:: Data provided ::

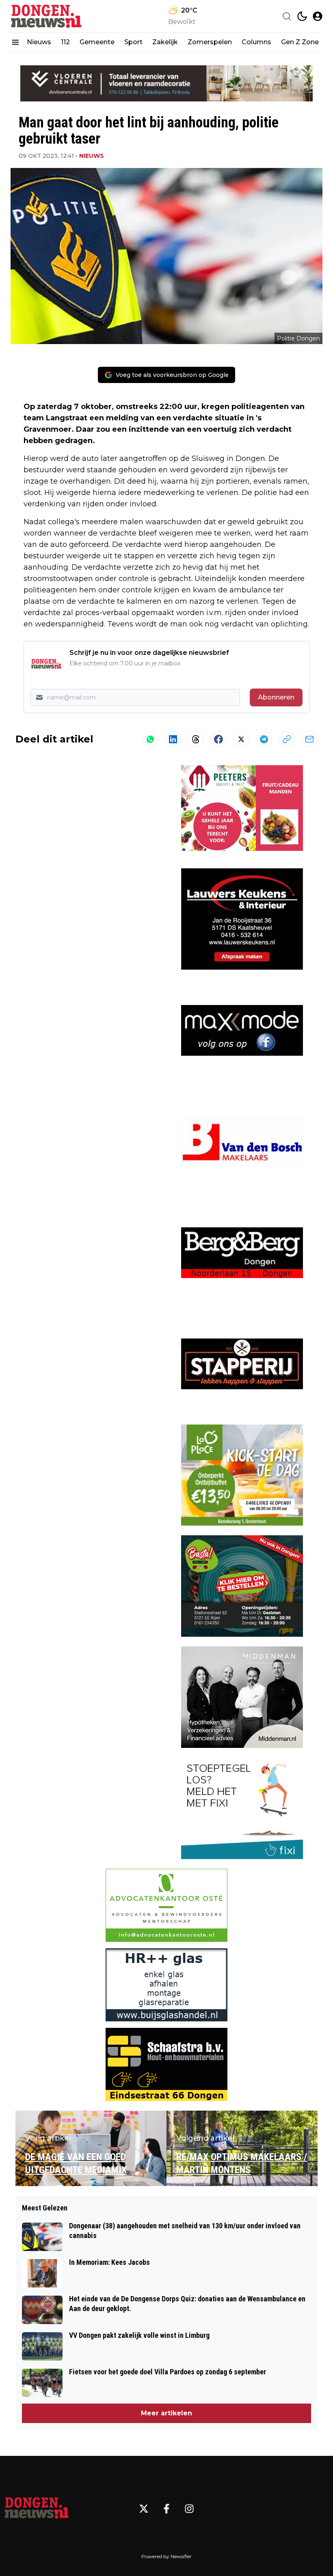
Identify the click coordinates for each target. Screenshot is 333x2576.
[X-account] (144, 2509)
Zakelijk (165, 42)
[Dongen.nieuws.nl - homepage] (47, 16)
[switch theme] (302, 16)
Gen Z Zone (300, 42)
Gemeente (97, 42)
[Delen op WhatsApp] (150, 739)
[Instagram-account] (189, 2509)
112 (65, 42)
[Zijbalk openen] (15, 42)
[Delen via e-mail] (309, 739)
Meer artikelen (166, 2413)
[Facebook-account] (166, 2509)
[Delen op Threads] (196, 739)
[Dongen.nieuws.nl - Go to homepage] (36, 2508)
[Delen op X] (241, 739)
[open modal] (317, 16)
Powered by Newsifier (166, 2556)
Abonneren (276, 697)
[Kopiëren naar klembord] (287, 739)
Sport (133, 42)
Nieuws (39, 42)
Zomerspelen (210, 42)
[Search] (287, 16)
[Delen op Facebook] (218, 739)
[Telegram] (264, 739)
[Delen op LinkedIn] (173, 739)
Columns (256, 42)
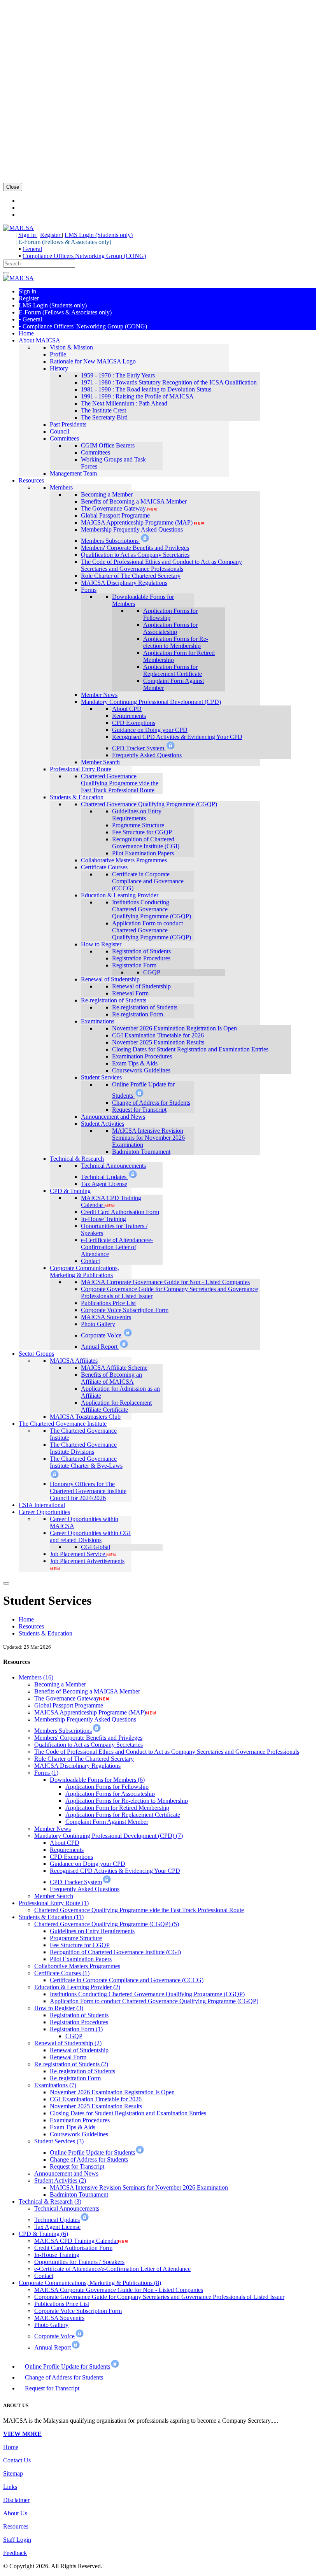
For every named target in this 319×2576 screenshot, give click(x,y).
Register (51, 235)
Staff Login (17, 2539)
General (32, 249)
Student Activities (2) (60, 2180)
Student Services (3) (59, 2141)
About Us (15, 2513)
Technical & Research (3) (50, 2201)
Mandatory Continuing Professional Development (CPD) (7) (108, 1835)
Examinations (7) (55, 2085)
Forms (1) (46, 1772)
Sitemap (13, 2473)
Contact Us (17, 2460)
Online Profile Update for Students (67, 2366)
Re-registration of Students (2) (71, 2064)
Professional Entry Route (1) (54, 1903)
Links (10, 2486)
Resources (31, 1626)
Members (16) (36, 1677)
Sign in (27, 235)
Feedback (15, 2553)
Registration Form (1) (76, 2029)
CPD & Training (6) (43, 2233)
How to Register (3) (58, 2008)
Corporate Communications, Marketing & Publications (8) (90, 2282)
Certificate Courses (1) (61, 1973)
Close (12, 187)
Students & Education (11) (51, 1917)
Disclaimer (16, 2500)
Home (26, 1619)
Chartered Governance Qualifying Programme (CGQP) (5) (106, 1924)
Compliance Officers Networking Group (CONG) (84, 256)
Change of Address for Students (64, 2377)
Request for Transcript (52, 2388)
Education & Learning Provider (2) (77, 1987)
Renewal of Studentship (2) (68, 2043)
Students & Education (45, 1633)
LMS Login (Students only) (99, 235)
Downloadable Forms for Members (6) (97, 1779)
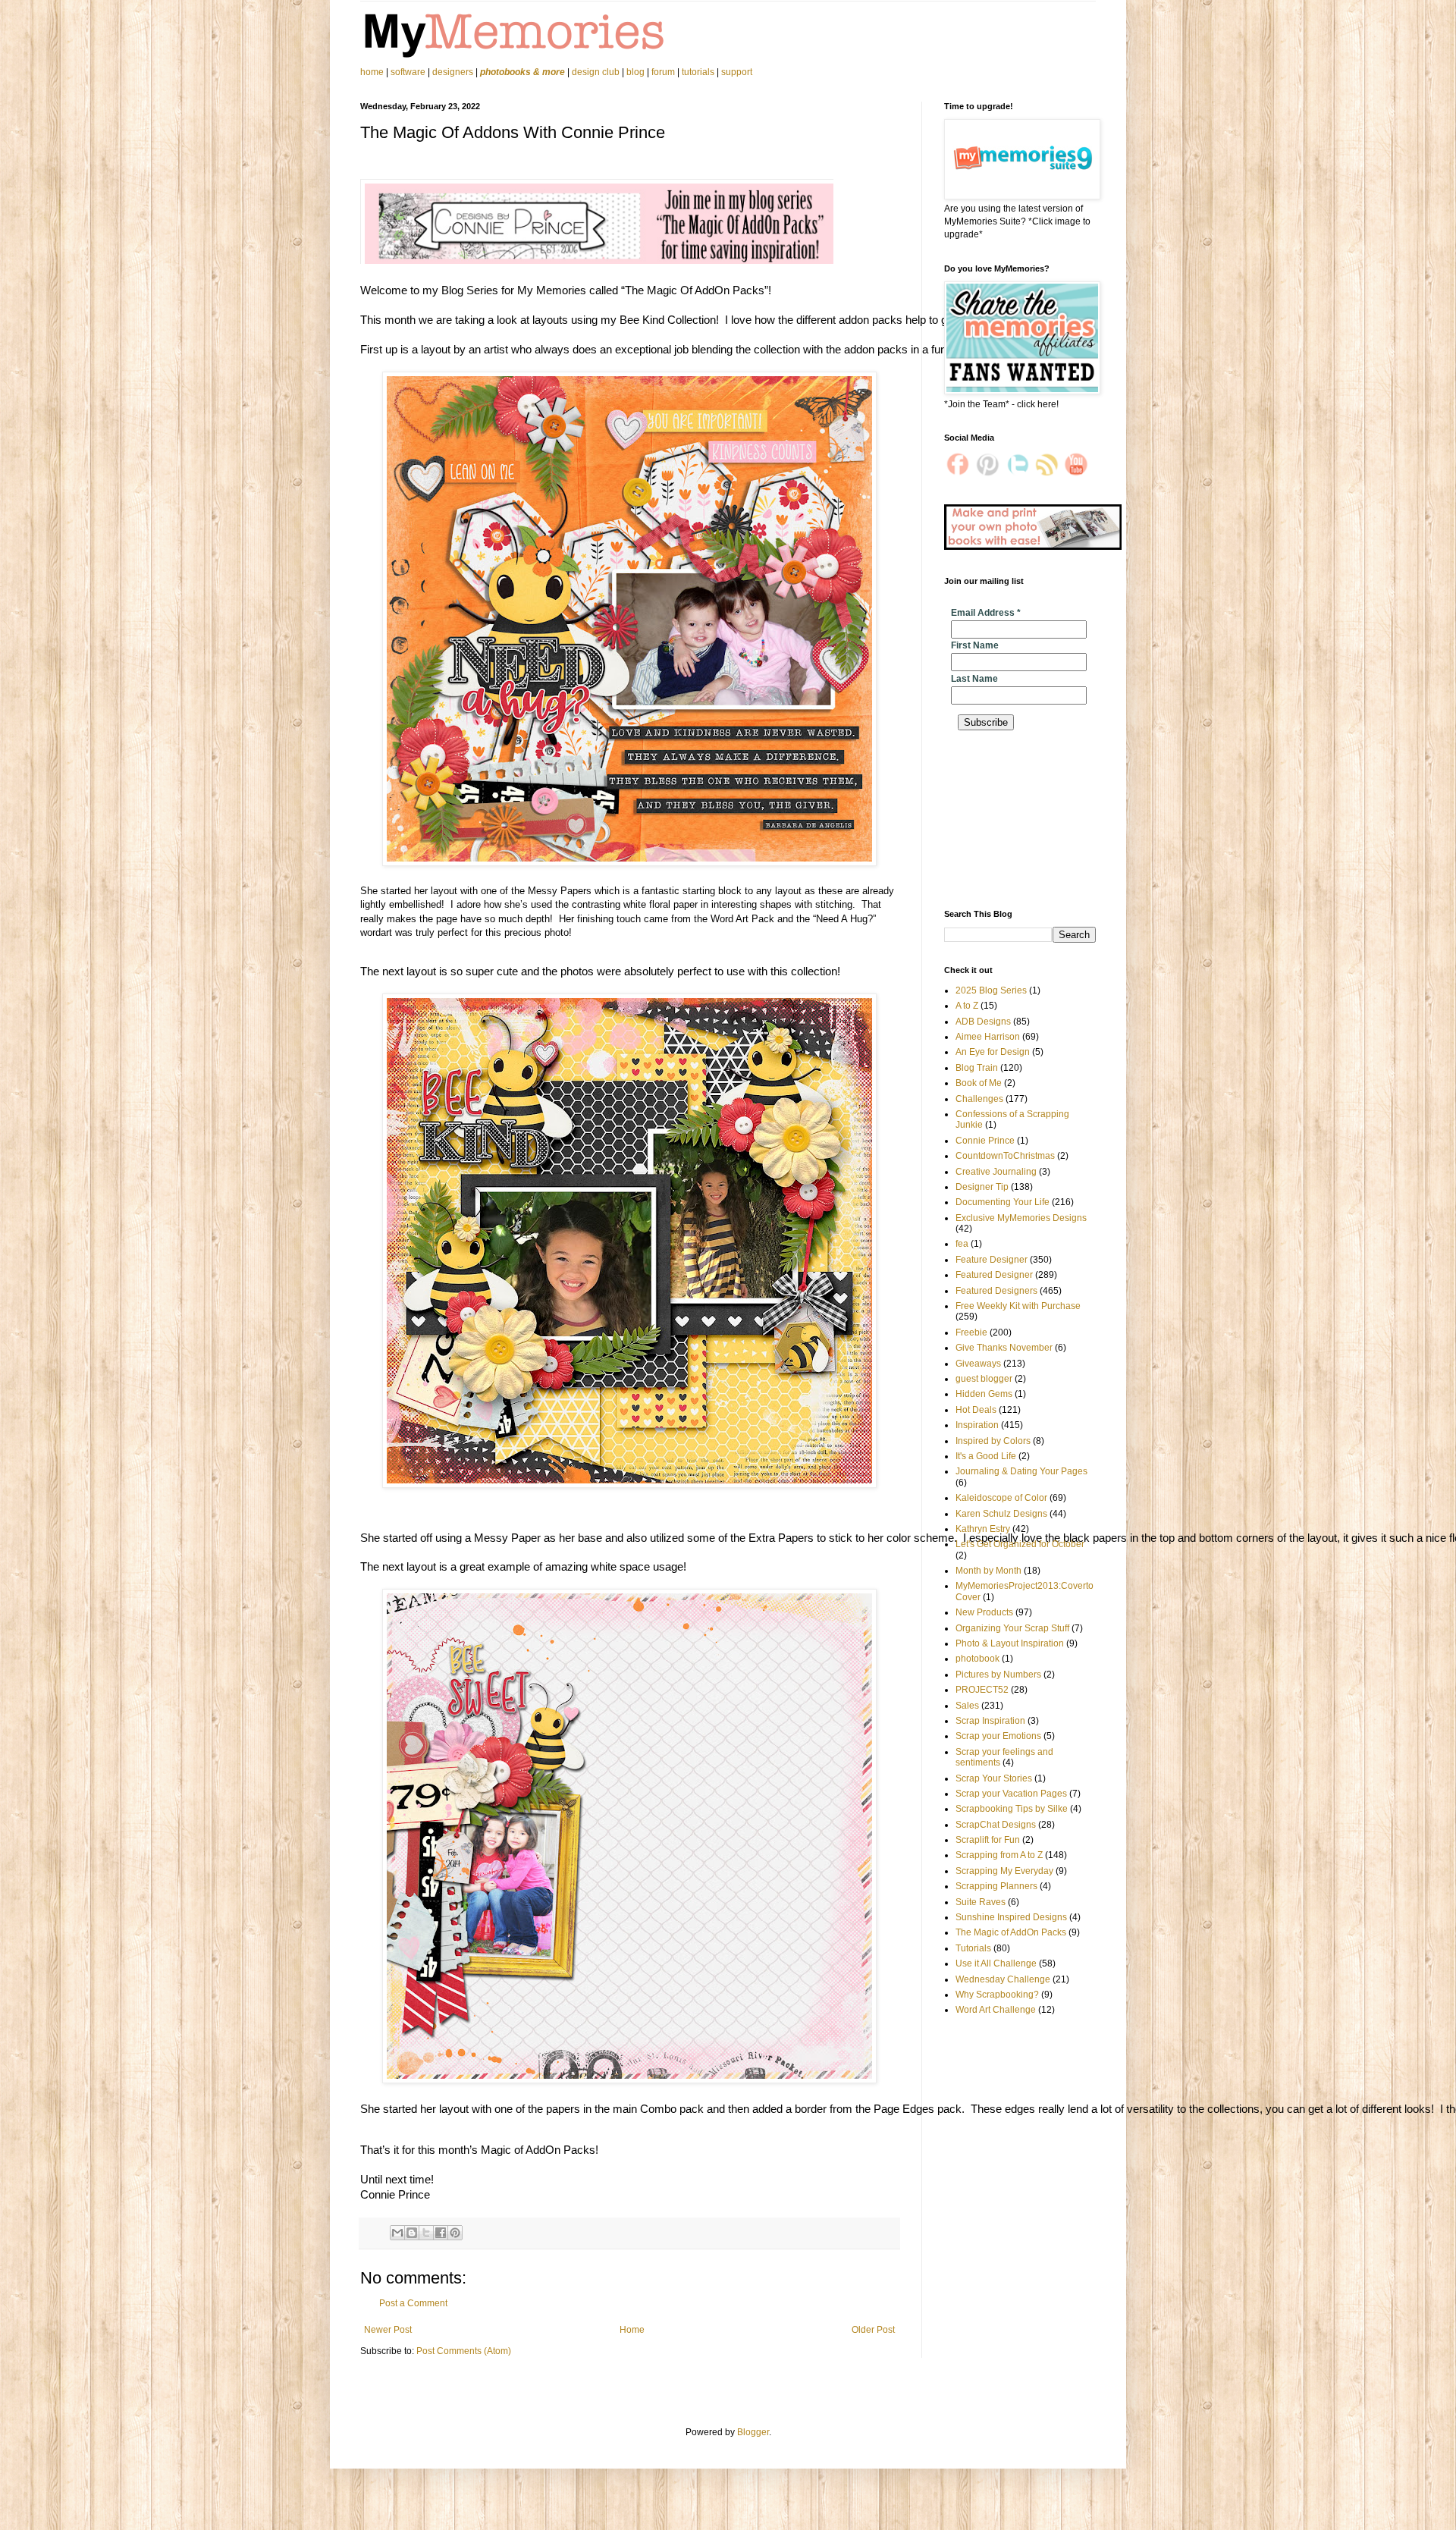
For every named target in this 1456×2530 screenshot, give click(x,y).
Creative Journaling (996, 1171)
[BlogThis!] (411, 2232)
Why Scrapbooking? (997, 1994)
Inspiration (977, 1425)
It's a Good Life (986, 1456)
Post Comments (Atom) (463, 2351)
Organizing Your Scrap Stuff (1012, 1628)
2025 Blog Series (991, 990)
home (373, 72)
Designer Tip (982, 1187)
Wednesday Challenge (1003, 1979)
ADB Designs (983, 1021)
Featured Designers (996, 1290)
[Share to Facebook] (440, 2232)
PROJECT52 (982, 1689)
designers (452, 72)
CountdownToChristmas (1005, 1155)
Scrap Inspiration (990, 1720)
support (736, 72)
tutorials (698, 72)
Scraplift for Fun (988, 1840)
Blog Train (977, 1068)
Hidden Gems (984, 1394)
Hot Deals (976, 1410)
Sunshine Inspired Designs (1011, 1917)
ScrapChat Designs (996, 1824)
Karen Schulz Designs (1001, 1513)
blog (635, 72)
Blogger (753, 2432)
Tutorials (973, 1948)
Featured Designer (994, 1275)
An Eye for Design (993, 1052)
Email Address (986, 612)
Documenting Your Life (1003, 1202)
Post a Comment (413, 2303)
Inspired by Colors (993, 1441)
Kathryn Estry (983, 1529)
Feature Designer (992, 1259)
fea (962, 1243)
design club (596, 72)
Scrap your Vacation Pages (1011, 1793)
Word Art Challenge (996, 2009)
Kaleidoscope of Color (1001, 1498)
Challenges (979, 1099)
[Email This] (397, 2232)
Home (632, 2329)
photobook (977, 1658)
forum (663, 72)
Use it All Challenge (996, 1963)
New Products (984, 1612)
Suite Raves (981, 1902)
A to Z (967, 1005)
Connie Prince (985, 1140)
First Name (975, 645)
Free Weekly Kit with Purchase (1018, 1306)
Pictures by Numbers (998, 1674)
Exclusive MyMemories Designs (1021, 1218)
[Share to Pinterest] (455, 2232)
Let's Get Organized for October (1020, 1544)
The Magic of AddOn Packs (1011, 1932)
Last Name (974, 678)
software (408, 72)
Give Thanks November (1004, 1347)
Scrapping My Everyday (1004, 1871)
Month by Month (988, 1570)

:::

▶ Work order
Check each line of the data for "Address". Copy the lines where it turns up.

▶ Exercise answer
Change of Address for Students (64, 2377)
Email Address (986, 612)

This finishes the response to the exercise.